本書は、多くの人を惹きつける革新的なアイデアや壮大なプランを生み出すイーロン・マスクの戦略を解き明かそうとしている本です。彼の生い立ちや起業、ビジネスを軌道に乗せるまでの格闘などから、彼の考え方、哲学についてテーマごとに解説されています。

桑原 晃弥 (著)
出版社 : 経済界 (2014/11/22)、出典:出版社HP

はじめに

イーロン・マスクのつくった「ロードスター」は、本当に衝撃的な車だった。 ロードスターとは、マスクが設立したテスラモーターズが二〇〇八年から発売している スポーツカータイプの電気自動車である。
とにかく格好よかった。走行距離から加速性能まで、あらゆるスペック(仕様)が、それまでの電気自動車のダメなイメージと大きく一線を画していた。
トヨタ自動車の社長ながら、みずから自動車レースにドライバーとして参加したりする国際ライセンス保持者、豊田章男氏が実際にハンドルを握って、「新しい風を感じる」とほれ込んだのもうなずける。

私は十数年にわたってトヨタ式の普及にかかわってきた。だから、環境対応車はトヨタが最先端を走っていると、かなり信じ込んでいた。
電気自動車、燃料電池車、ハイブリッドカーの中で、トヨタが優先したのはハイブリッドカーだった。電気自動車は走行距離の極端な短さ、搭載電池の開発、充電設備のインフラ整備など、ネックだらけだった。多くの人が環境対応車はハイブリッドカーから徐々に燃料電池車へと向かい、電気自動車は台数を伸ばすことなく限られた用途に使われるだけだろうと見ていた。
実際、「プリウス」が出てからは各自動車メーカーが競ってハイブリッドカーを生産し、 環境対応車はトヨタが主導する流れになっていた。
その世界的な流れに、ほとんど一人で「待った」をかけたのがマスクだったのだ。
これはすごいとマスクを調べて、また驚いた。
マスクはテスラのほかに、宇宙ロケット開発会社の「スペースX」と、太陽光発電会社 の「ソーラーシティ」も経営しており、それぞれかなりの成果を上げているのである。
また、インターネット決済でよく使う「ペイパル」開発者の一人にもなっている。
しかも、優秀ではあるものの、エリートではまったくない。南アフリカ共和国から無一文でアメリカに渡ってきた移民である。
また、多くの会社を経営しているのは、「人類を救う」「地球を救う」という大目標に沿ったものであり、人類の火星移住を本気で考えている。
マスクがすごいのは、それらがただの荒唐 無稽な夢物語ではなく、着々と現実化されていることだ。
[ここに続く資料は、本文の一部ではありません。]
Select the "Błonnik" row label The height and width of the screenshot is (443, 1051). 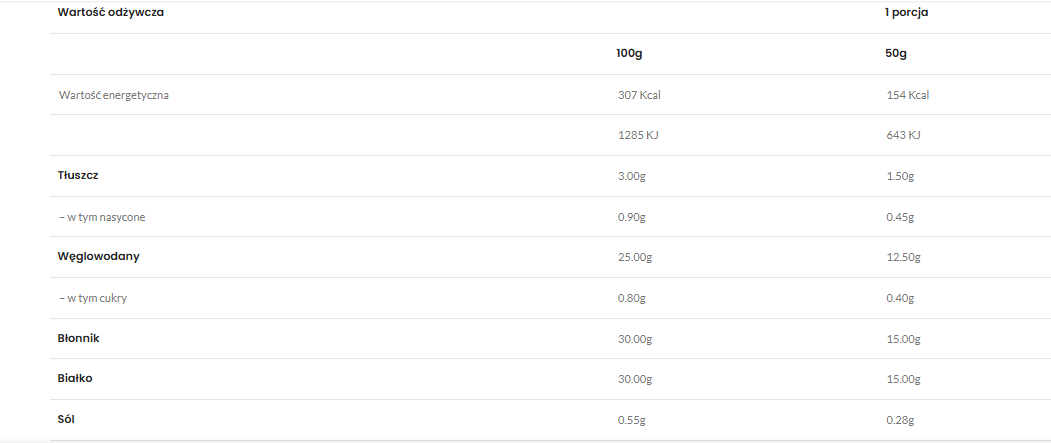click(79, 338)
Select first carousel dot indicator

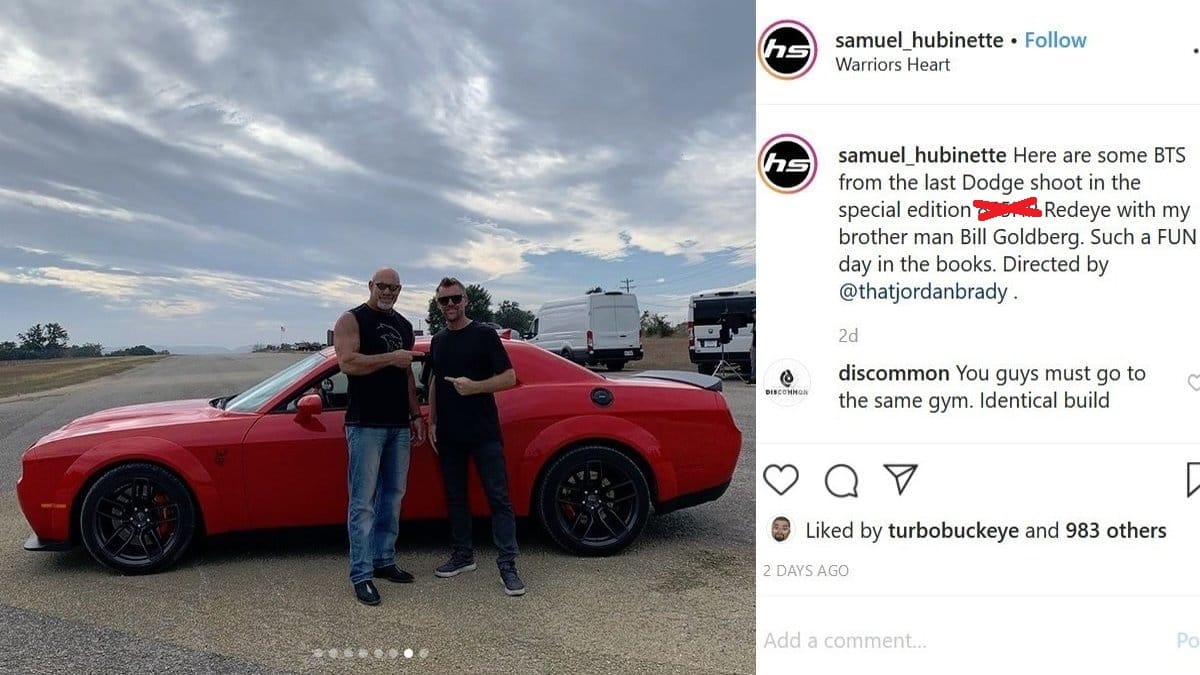[318, 653]
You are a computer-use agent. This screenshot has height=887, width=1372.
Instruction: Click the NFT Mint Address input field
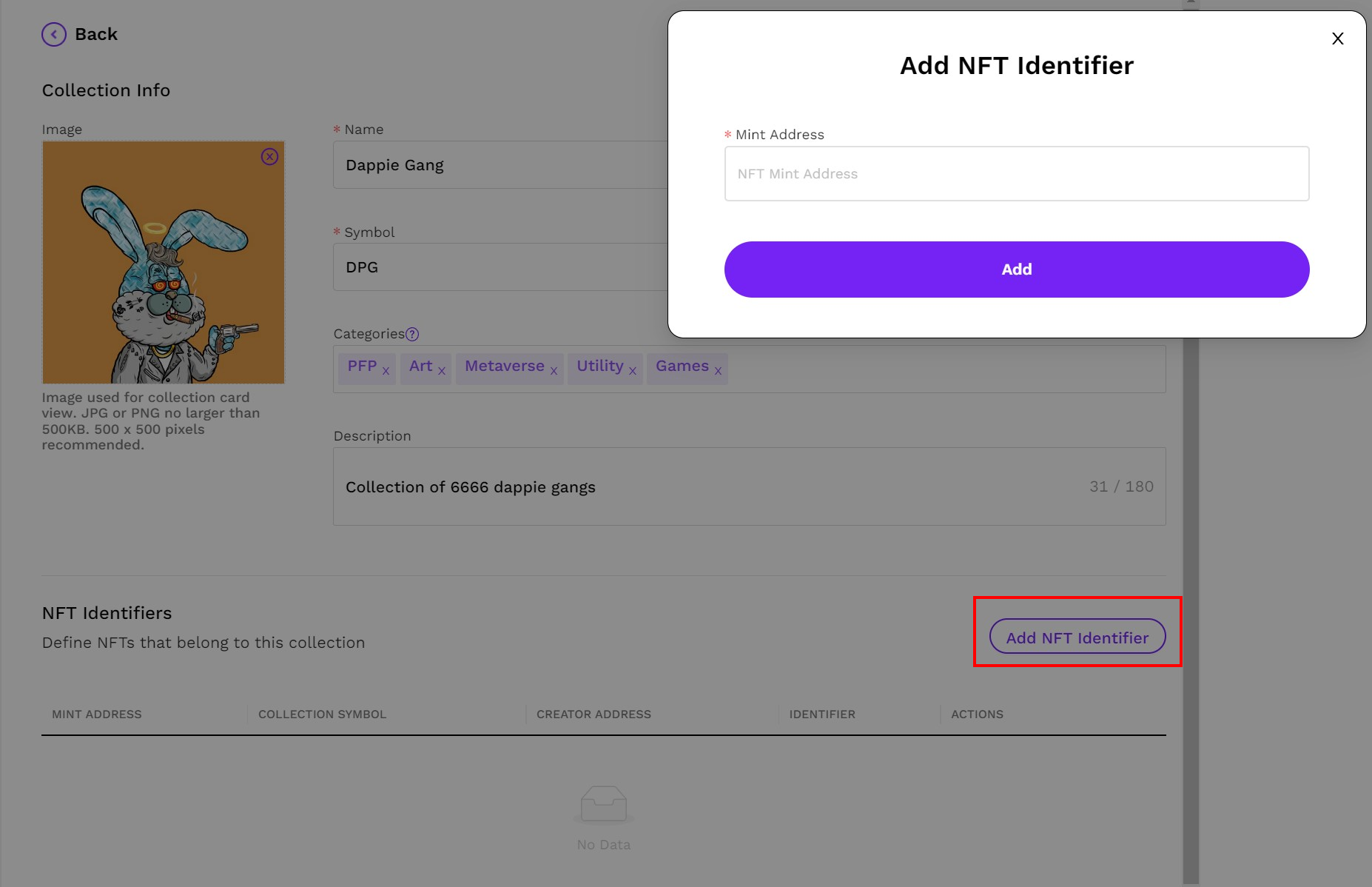click(x=1016, y=174)
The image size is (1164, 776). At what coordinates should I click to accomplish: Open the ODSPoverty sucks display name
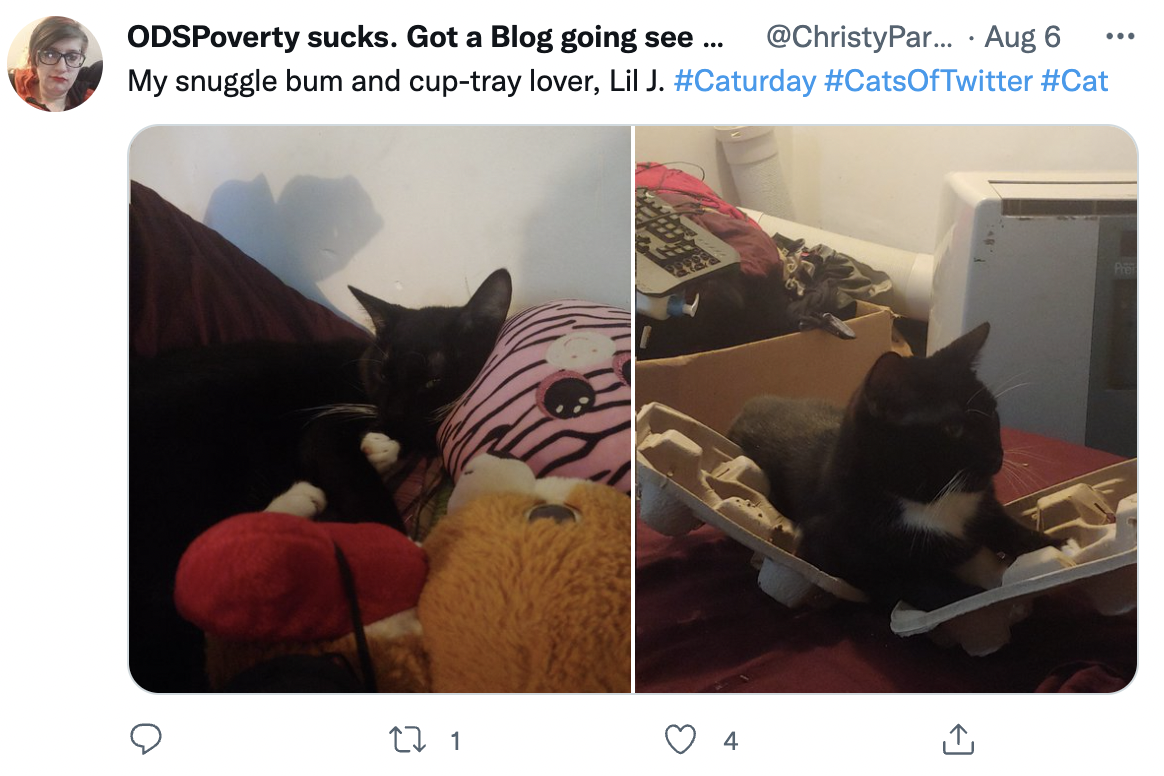425,37
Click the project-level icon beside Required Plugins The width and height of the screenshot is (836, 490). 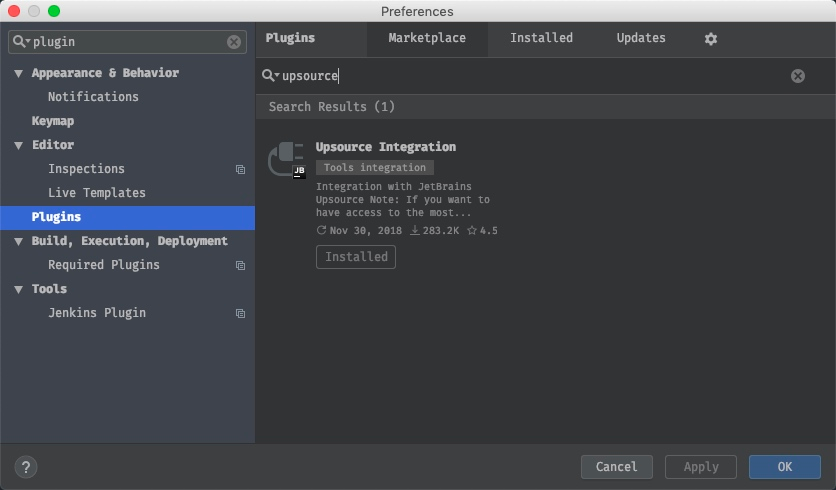tap(240, 266)
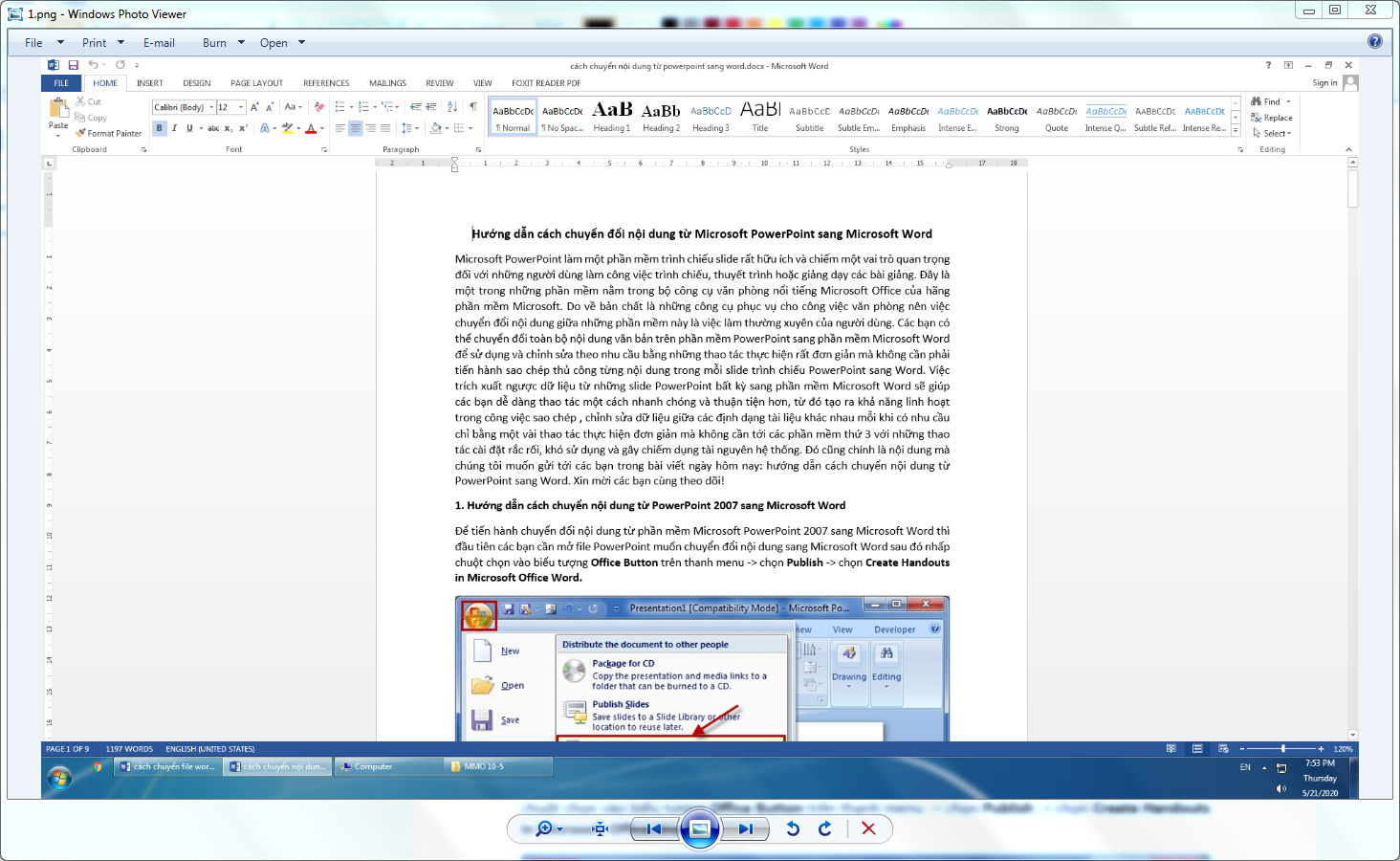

私は経営ジャーナリストとして、アップル創業者のスティーブ・ジョブズや、アマゾン創業者のジェフ・ベゾスなども、ずっと追ってきた。
自動車にしろ宇宙ロケットにしろ、長い歴史がある業界であり、お金も人も技術も持つ大企業が、すでに覇を競い合っている。それはジョブズが活躍したパソコンの誕生期や、ベゾスが目をつけたインターネットの普及期とはまったく異なる、規模の優位が圧倒的にものを言う世界だ。
そんな世界に南アフリカから単身乗り込んで、わずか一〇年あまりで流れを変えてしまったのである。マスクには、既存の企業が思いもつかなかったアイデアがあり、壮大なプランがあり、人を惹きつける何かがあるに違いない。
それを解き明かそうとしたのが本書である。
マスクの「人類を救う」「火星移住」といった目標が、私たちの手の届く、どのあたりまで具体化されているのかも、同時に解明できたと思っている。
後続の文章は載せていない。